The county has been allocated $20.7 million in Recovery Zone Economic Development bonds for public infrastructure and building projects, along with $31 million in Recovery Zone Facility bonds for new construction, renovation and property acquisition by firms in the private sector.
Ottawa County Administrator Al Vanderberg said one community has informally told the county that it would like the entire public allotment for some infrastructure work. But before the county acts on that request, Vanderberg said he is waiting to learn how many other local units have an interest in gaining a portion of the allocation.
“We put out a notice to all of our 24 cities, townships and one village and let them know this bond amount is available,” he said.
Vanderberg said Ottawa County isn’t really interested in actually issuing the bonds and, like Kent County, is not putting its limited full faith and credit pledge on any applications that are made. He also said the county wouldn’t apply for the RZED bonds because it doesn’t have any projects it wants to finance with the federally backed debt securities.

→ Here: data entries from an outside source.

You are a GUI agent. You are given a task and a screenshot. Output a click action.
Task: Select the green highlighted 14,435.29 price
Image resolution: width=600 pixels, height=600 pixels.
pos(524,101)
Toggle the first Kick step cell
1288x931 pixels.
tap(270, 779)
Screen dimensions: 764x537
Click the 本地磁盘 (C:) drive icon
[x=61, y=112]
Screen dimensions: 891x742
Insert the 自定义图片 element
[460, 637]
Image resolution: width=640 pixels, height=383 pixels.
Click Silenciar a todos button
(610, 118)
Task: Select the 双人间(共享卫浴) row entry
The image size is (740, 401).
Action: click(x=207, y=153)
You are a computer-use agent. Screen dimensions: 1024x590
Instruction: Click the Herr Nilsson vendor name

“But we can transfer the bond amounts to the local units, or in the case of the private amount, to whoever is doing the project. We’ve taken a position that we’re willing to do that,” said Vanderberg.
“We want to see what interest is out there. If it doesn’t exceed the total amount on the public side, then we’ll just bring a resolution to the board that would distribute our capacity to the requesting local government,” he added.
“We haven’t gotten responses from everyone yet, but we have had responses from probably three or four local units that have said they’d probably like some access to that capacity.”
The RZED bonds are good for public infrastructure and building projects and are taxable to those who purchase the securities, which means a governmental entity will likely have to offer an interest rate higher than the usual tax-exempt bonds carry to entice buyers.
The federal government, though, has pledged to reimburse a local unit 45 percent of the total interest it pays to bond buyers; that reimbursement is expected to get the cost for a municipality to borrow the money down to a tax-exempt level.
The county may enlist some help to screen the bond applications that are made by the private sector. Vanderberg said the county could chose from its planning and performance improvement department, the Ottawa County Economic Development Office, Lakeshore Advantage and the Grand Haven Chamber of Commerce to assist county officials with their selections.
“We haven’t set up a formal process such as that yet. We have not heard of any private interest yet,” he said.
The Recovery Zone Facility bonds are tax exempt and can be used by businesses to finance developments that traditionally don’t qualify for tax-free securities, such as a hotel. The bonds are intended to help business owners with property purchases and building projects. It’s not often businesses have an opportunity to finance projects with tax-exempt debt instruments, which have the capability to drop an interest rate by up to two points.
The recovery act designated a total of $10 billion in RZED bonds and $15 billion in RZF bonds nationwide. A county has to declare the area a Recovery Zone to collect the bond allotment. The state has been allocated a total of $1.9 billion for both bonds, which are available through the end of next year.
All 83 Michigan counties have been allotted amounts for both bonds. In addition, seven Michigan cities were allotted bond amounts, but none are in Ottawa County.
“Our next step is to gather all the feedback from the local units,” said Vanderberg. “And based on what we hear, we’ll then bring a recommendation to our Finance Committee as far as how to proceed.”